## What to produce
Each entry is to be restated word for word, with nothing omitted.

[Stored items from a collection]
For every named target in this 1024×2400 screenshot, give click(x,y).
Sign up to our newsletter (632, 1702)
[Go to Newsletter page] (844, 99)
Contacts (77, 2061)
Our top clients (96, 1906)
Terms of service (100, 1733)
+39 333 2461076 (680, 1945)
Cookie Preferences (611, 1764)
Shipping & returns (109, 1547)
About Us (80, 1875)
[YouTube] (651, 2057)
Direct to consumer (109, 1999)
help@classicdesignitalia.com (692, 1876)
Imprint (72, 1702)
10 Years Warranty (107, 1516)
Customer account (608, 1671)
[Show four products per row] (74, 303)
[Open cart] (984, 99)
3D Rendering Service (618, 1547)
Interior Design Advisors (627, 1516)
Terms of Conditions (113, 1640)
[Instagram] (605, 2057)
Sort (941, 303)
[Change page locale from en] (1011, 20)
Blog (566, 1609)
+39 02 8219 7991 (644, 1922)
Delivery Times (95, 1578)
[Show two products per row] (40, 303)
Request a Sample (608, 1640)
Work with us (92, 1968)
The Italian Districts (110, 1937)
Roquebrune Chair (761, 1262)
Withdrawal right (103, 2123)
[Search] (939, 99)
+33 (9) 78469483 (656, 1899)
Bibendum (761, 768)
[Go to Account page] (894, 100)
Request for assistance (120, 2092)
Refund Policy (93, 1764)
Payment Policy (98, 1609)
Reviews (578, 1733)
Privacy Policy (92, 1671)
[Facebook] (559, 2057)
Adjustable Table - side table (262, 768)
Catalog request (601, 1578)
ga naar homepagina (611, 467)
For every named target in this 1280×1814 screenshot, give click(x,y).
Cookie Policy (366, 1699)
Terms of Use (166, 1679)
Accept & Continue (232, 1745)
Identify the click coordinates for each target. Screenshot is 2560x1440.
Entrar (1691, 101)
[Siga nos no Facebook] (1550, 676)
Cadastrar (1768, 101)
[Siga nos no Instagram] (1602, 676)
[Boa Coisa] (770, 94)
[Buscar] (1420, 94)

## Task output
For every named target in this 1024×2400 screenshot, give click(x,y).
Sign up to our newsletter (632, 1702)
[Go to Newsletter page] (844, 99)
Contacts (77, 2061)
Our top clients (96, 1906)
Terms of service (100, 1733)
+39 333 2461076 (680, 1945)
Cookie Preferences (611, 1764)
Shipping & returns (109, 1547)
About Us (80, 1875)
[YouTube] (651, 2057)
Direct to consumer (109, 1999)
help@classicdesignitalia.com (692, 1876)
Imprint (72, 1702)
10 Years Warranty (107, 1516)
Customer account (608, 1671)
[Show four products per row] (74, 303)
[Open cart] (984, 99)
3D Rendering Service (618, 1547)
Interior Design Advisors (627, 1516)
Terms of Conditions (113, 1640)
[Instagram] (605, 2057)
Sort (941, 303)
[Change page locale from en] (1011, 20)
Blog (566, 1609)
+39 02 8219 7991 (644, 1922)
Delivery Times (95, 1578)
[Show two products per row] (40, 303)
Request a Sample (608, 1640)
Work with us (92, 1968)
The Italian Districts (110, 1937)
Roquebrune Chair (761, 1262)
Withdrawal right (103, 2123)
[Search] (939, 99)
+33 (9) 78469483 (656, 1899)
Bibendum (761, 768)
[Go to Account page] (894, 100)
Request for assistance (120, 2092)
Refund Policy (93, 1764)
Payment Policy (98, 1609)
Reviews (578, 1733)
Privacy Policy (92, 1671)
[Facebook] (559, 2057)
Adjustable Table - side table (262, 768)
Catalog request (601, 1578)
ga naar homepagina (611, 467)
For every named target in this 1280×1814 screenshot, give click(x,y).
Cookie Policy (366, 1699)
Terms of Use (166, 1679)
Accept & Continue (232, 1745)
Identify the click coordinates for each target. Screenshot is 2560x1440.
Entrar (1691, 101)
[Siga nos no Facebook] (1550, 676)
Cadastrar (1768, 101)
[Siga nos no Instagram] (1602, 676)
[Boa Coisa] (770, 94)
[Buscar] (1420, 94)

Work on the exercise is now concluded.